-- EXTRAIT DU TEXTE --
────────────────────
J’ai trouvé cette Histoire du christianisme excellente, innovante sur bien des points (de très bons chercheurs y résument les résultats de leurs recherches) et, curieusement, d’architecture assez classique. Je dois avoir des chevilles beaucoup trop enflées, cela ne m’a semblé nullement disqualifier ma petite entreprise.
La perspective est autre. Les deux sont donc complémentaires.Reste aussi que les 2 ne courent pas dans la même catégorie : le mien est fondamentalement un ouvrage de vulgarisation ;
Au sein de la perspective adoptée, l’objectif de cet ouvrage de vulgarisation est triple :
- présenter clairement les principaux événements, faits de divers ordres, grandes orientations et querelles théologiques, en simplifiant sans déformer, en racontant l’histoire des vaincus comme celle des vainqueurs, en rectifiant au passage, sans avoir l’air, nombre d’idées reçues et d’erreurs communes
- rendre compte de toutes les facettes du christianisme qui est culte et culture, foi et civilisation et qui a été, des siècles durant, religion et politique. D’où une approche du christianisme comme fait de civilisation, allant de l’horrible à l’admirable, et en laissant d’ailleurs le lecteur faire ses jugements de valeur. Ce livre parle non seulement d’histoire de la religion, mais aussi d’histoire de la politique, d’histoire des arts, d’histoire des guerres et des paix, d’histoire des femmes, d’histoire de la colonisation, d’histoire de la modernité (et de la laïcité, naturellement),...
────────────────────
Enregistrements issus d'une collection de données
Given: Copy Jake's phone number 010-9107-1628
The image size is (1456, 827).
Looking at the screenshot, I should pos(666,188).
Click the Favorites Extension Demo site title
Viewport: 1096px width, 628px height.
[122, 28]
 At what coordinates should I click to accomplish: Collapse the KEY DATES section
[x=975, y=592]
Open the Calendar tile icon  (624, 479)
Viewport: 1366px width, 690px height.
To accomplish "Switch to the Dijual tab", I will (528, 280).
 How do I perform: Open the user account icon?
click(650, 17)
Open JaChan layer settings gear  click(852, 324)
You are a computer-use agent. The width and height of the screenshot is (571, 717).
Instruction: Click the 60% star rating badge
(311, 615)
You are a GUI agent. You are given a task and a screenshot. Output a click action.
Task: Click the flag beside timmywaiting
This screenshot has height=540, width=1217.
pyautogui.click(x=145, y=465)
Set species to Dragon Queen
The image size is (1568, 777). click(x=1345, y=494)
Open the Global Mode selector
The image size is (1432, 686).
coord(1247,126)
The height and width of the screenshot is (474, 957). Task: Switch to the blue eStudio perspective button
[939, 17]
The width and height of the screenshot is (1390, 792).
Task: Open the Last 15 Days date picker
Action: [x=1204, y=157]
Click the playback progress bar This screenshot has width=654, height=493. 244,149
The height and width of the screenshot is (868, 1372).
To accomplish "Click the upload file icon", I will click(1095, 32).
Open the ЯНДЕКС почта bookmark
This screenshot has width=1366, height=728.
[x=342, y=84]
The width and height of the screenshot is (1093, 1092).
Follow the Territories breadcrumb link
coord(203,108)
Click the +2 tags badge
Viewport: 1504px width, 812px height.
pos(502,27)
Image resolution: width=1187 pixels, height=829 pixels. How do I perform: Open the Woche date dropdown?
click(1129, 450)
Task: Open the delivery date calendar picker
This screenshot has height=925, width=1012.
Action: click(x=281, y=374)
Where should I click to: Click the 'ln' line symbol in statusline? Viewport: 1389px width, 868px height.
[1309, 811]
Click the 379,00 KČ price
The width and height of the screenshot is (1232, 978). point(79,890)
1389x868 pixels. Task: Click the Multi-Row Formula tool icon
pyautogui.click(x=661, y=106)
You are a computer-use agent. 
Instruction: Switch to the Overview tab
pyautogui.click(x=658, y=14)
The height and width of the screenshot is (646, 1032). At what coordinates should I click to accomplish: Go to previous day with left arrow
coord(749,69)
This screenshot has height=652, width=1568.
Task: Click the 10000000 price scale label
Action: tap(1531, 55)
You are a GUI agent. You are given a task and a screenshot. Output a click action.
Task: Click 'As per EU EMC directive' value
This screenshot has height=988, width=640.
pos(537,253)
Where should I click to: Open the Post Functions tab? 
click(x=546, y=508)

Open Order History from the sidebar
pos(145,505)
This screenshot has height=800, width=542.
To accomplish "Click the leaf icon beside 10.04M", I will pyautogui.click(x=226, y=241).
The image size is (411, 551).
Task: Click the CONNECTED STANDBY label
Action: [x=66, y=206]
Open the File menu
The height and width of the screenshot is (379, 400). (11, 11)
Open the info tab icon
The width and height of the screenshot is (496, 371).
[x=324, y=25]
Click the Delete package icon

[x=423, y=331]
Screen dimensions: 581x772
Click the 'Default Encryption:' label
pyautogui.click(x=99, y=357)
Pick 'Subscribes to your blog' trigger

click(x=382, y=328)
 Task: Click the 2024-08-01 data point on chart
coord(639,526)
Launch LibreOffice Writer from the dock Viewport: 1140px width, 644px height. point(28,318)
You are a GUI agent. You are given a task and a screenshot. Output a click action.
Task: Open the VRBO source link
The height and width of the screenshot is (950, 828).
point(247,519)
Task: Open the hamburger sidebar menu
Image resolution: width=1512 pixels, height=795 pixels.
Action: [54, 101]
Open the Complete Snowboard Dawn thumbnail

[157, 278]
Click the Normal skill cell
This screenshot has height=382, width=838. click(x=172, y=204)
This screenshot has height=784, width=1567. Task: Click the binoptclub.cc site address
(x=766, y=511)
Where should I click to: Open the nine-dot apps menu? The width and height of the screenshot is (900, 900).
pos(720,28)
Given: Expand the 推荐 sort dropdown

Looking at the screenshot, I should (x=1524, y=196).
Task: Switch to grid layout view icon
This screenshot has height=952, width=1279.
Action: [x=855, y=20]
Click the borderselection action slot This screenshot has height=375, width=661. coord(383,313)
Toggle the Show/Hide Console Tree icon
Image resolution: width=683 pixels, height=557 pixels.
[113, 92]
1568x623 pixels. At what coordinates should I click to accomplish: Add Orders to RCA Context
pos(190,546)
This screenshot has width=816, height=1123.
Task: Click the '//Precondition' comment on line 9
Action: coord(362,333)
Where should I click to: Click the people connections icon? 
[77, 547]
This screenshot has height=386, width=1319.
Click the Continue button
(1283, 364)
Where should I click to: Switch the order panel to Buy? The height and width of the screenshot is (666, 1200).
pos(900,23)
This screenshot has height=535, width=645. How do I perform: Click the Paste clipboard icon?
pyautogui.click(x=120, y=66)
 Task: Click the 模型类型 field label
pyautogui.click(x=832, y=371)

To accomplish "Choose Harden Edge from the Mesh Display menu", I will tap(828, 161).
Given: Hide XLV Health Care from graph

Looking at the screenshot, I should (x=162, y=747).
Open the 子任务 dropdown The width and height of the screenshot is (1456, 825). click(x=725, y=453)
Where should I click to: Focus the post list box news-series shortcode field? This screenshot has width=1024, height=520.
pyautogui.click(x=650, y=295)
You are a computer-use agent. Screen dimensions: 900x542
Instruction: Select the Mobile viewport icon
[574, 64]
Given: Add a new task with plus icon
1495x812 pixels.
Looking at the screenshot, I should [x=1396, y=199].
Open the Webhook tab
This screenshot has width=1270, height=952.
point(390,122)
────────────────────
-- CONSIGNES --
Reproduisez à l'identique le passage de l'extrait sur l'histoire du christianisme qui commence à « J’ai trouvé cette » et se termine à « ma petite entreprise. ».

-- RÉSULTAT --
J’ai trouvé cette Histoire du christianisme excellente, innovante sur bien des points (de très bons chercheurs y résument les résultats de leurs recherches) et, curieusement, d’architecture assez classique. Je dois avoir des chevilles beaucoup trop enflées, cela ne m’a semblé nullement disqualifier ma petite entreprise.